WORK TO BE COMPLETED:
Format the material below as a numbered list, starting at the line containing "You are a computer-use" and running through the end of the material, skipping blank lines. Omit the pictures.

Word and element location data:
____

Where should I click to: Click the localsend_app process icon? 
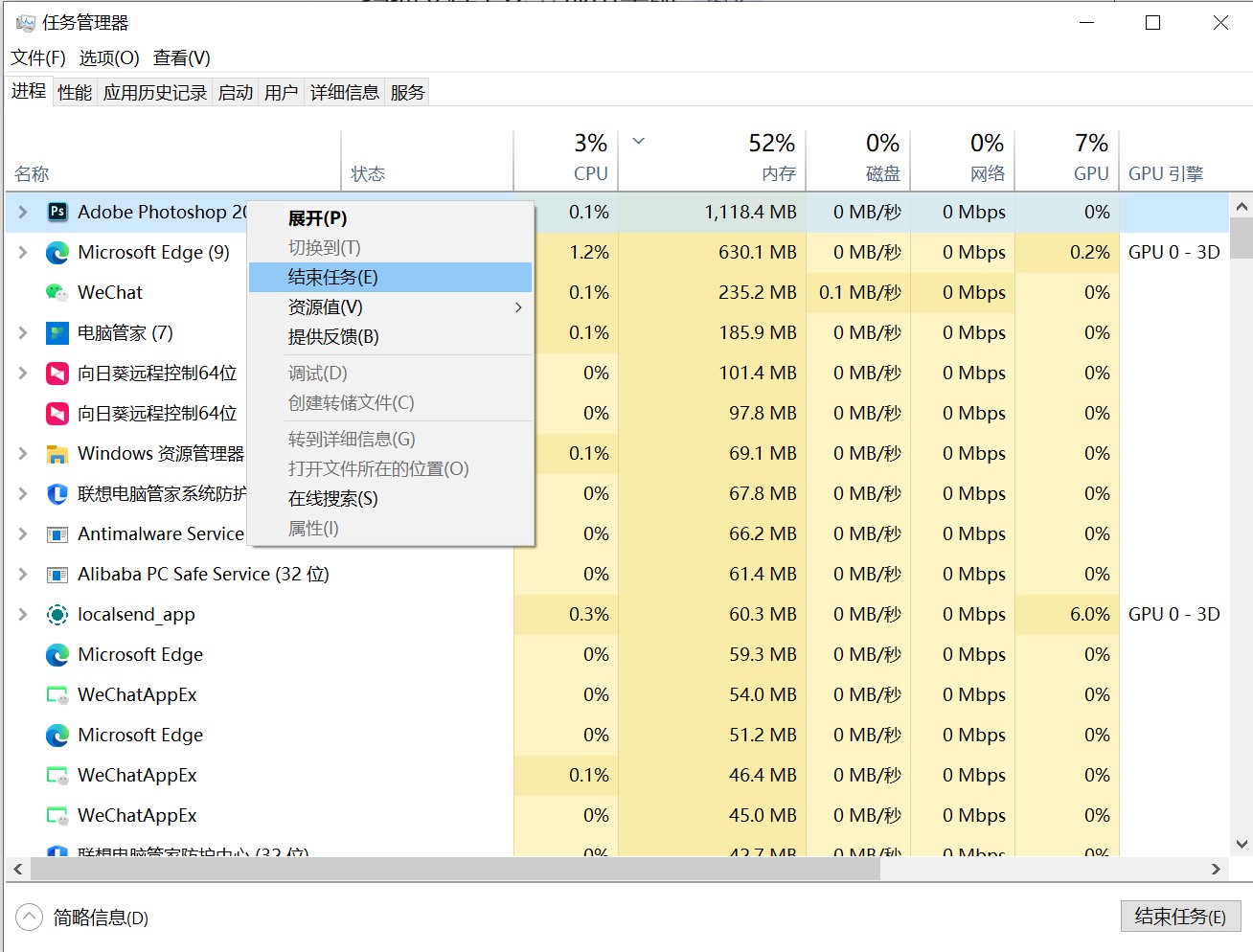point(57,614)
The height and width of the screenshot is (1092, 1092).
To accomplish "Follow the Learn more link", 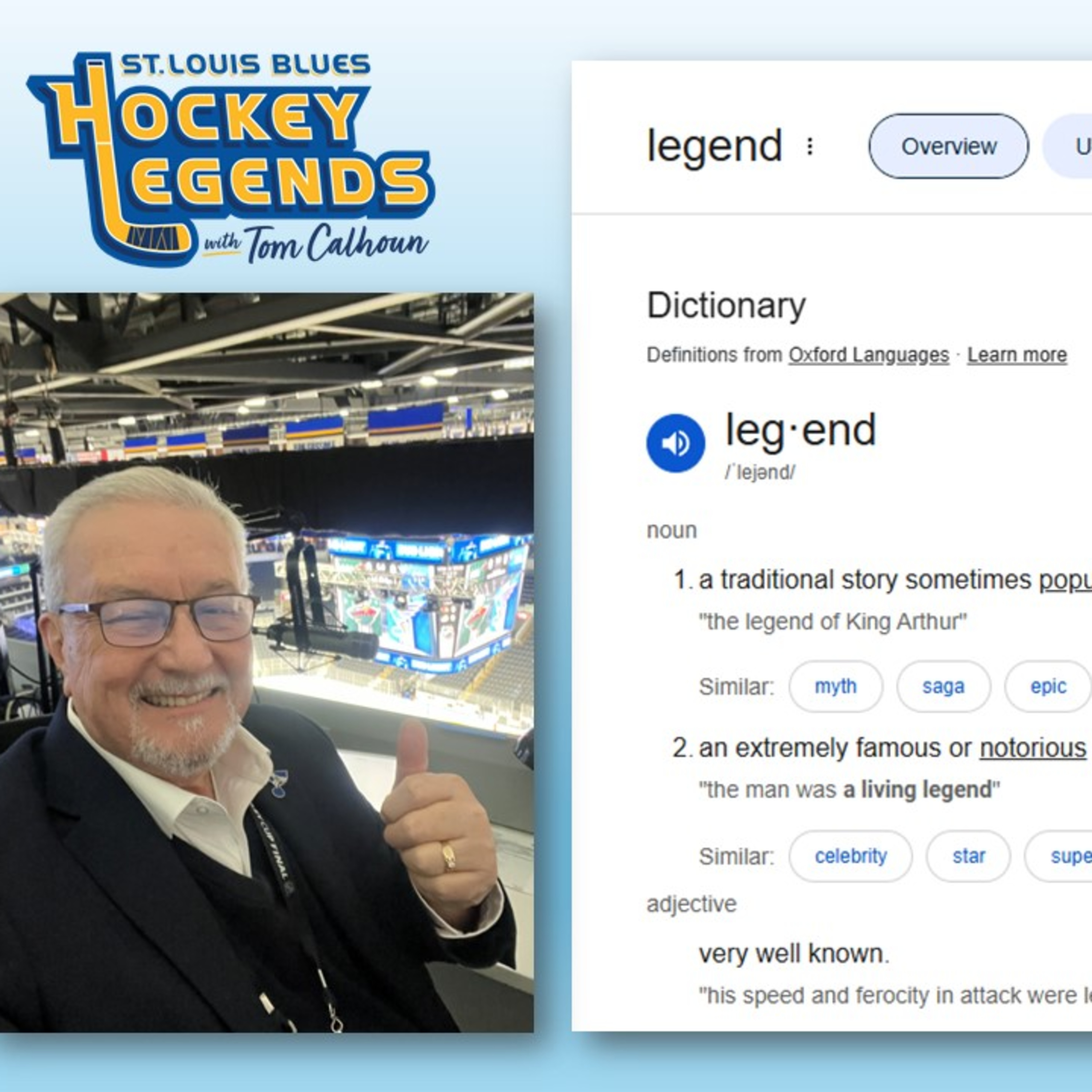I will coord(1017,355).
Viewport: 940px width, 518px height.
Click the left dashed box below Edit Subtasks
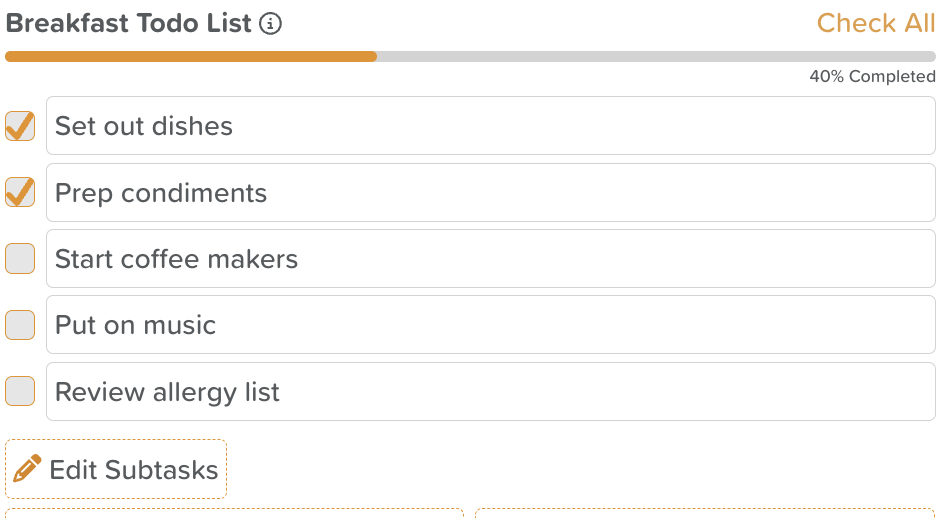pos(234,513)
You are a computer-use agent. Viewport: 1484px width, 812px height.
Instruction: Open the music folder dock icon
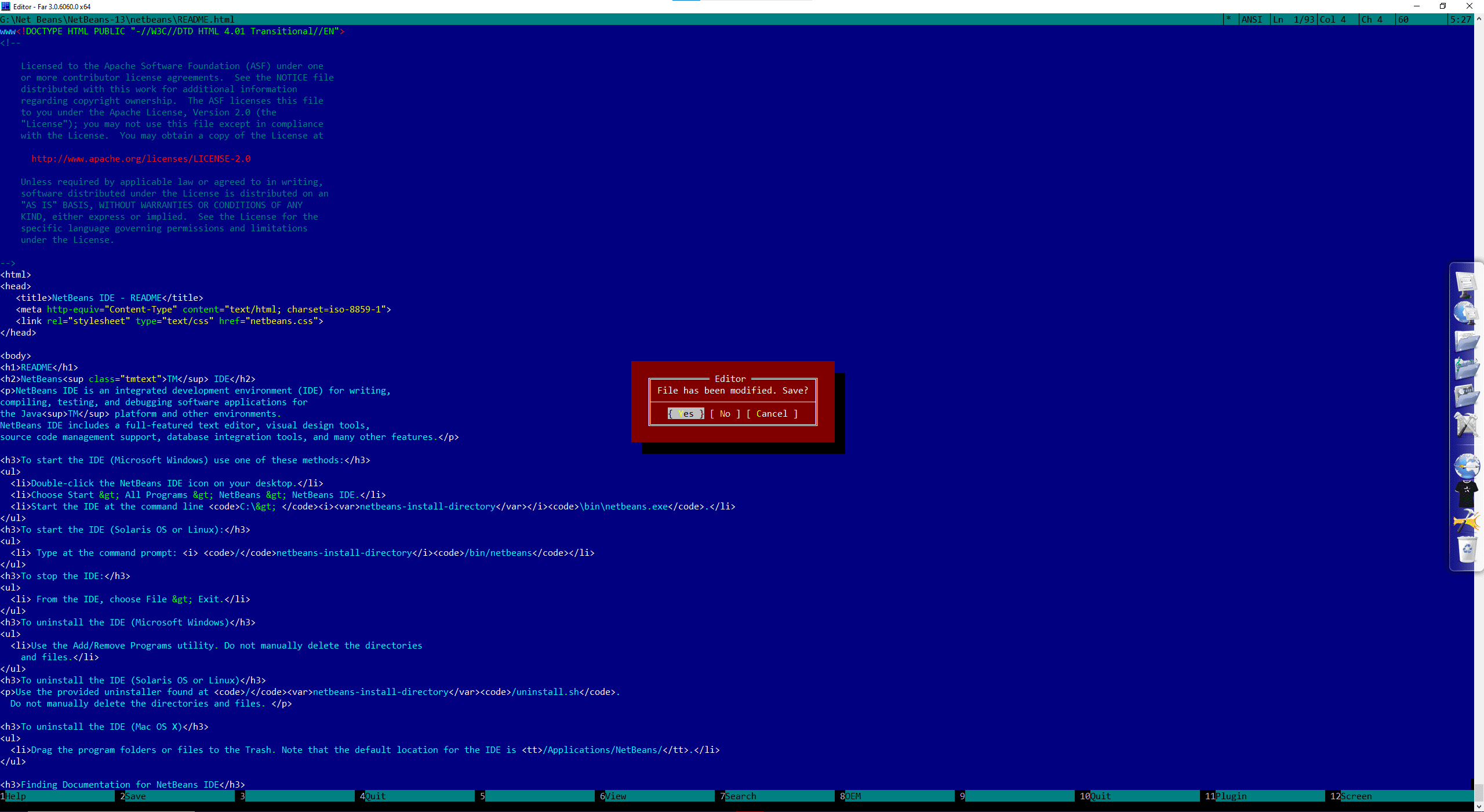click(x=1466, y=369)
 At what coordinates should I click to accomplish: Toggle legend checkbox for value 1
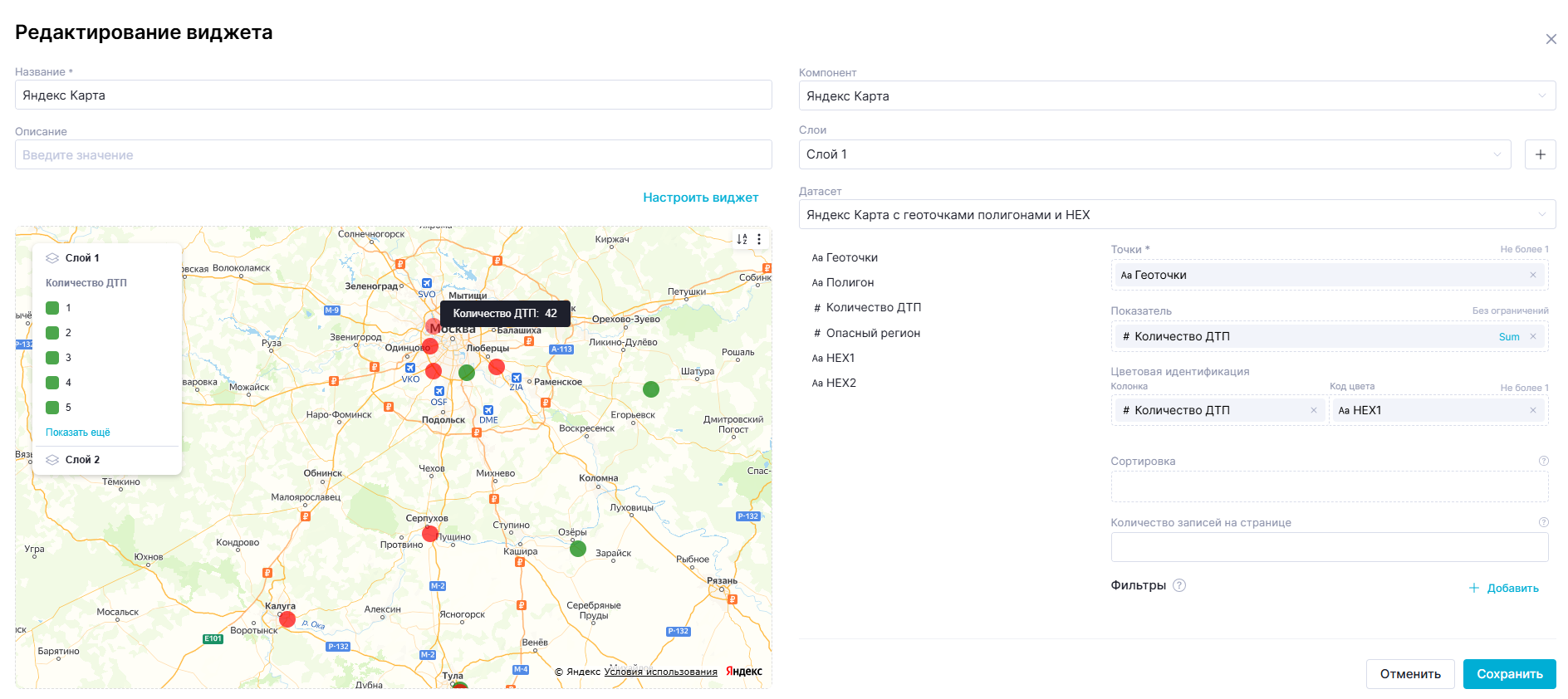point(52,308)
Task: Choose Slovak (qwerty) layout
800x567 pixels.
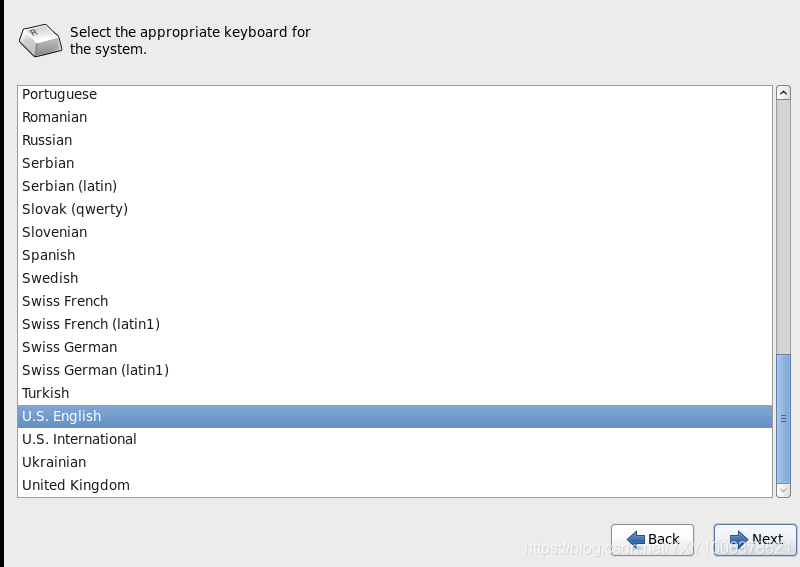Action: coord(395,209)
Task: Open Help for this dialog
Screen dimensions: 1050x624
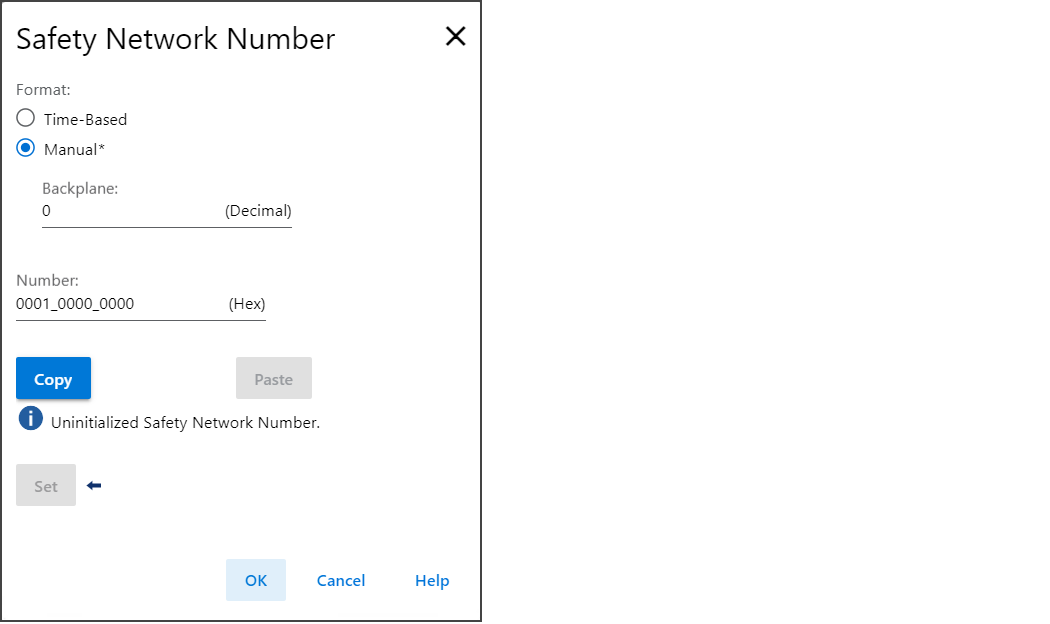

____

SOLUTION TO THE PROBLEM:
1. You are a computer-use agent. Viewport: 1484px width, 812px height.
2. Instruction: Open the music folder dock icon
3. click(x=1466, y=369)
4.  At what coordinates should I click to accomplish: Toggle legend checkbox for value 1
5. point(52,308)
6. Task: Choose Slovak (qwerty) layout
7. 800x567 pixels.
8. Action: coord(395,209)
9. Task: Open Help for this dialog
10. Screen dimensions: 1050x624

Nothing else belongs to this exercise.